It’s a no to collective bank bargaining on Apple Pay, says Australia’s antitrust regulator
Australian Competition and Consumer Commission (ACCC), the country’s antitrust regulator, is likely to deny four domestic banks permission to jointly bargain with Apple over Apple Pay, according to Reuters.
Earlier this year, Commonwealth Bank of Australia (CBA), National Australia Bank (NAB), Westpac, and Bendigo and Adelaide Bank requested the ACCC consent to collectively negotiate the commercial terms of Apple Pay.
Apple has the largest smartphone market share in Australia.

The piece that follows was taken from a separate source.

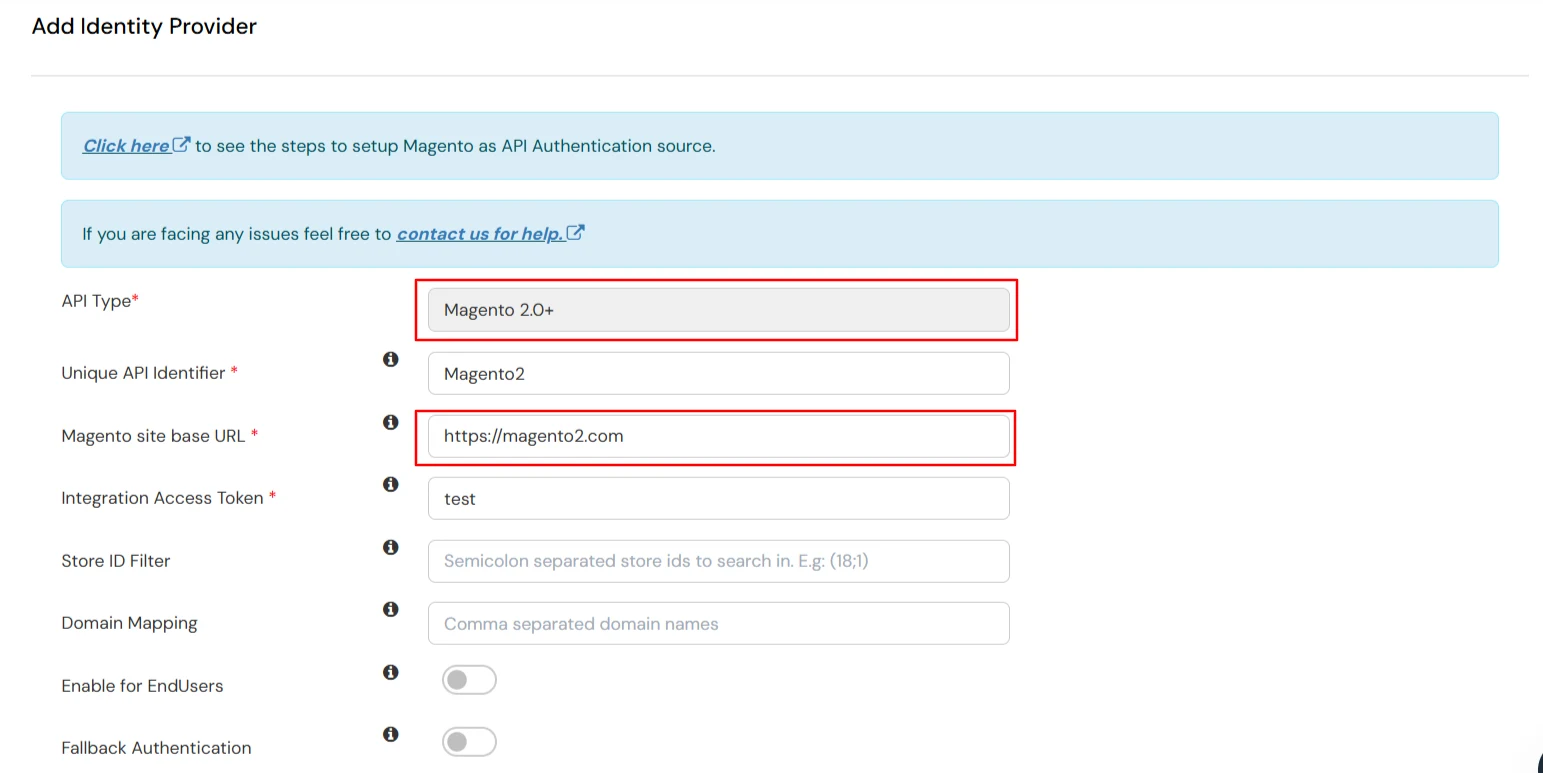This screenshot has height=773, width=1543.
Task: Click the Store ID Filter input
Action: (717, 561)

However, Apple’s response was that “allowing the banks to form a cartel to collectively dictate terms to new business models and services would set a troubling precedent and delay the introduction of new, potentially disruptive technologies”.
Rod Sims, chairman of ACCC, told Reuters that the preliminary decision in favour of Apple was “finely balanced”and could be reversed if the banks make a convincing case before a final opinion (which is due in March 2017).
Apple Pay has already made inroads into Australia with ANZ and American Express. Recently, it has struck a deal with Cuscal, a major payments provider to local credit unions and banks, to bring Apple Pay to its customers. The service will be available to nearly four million Australians that bank with 31 entities (which work with Cuscal).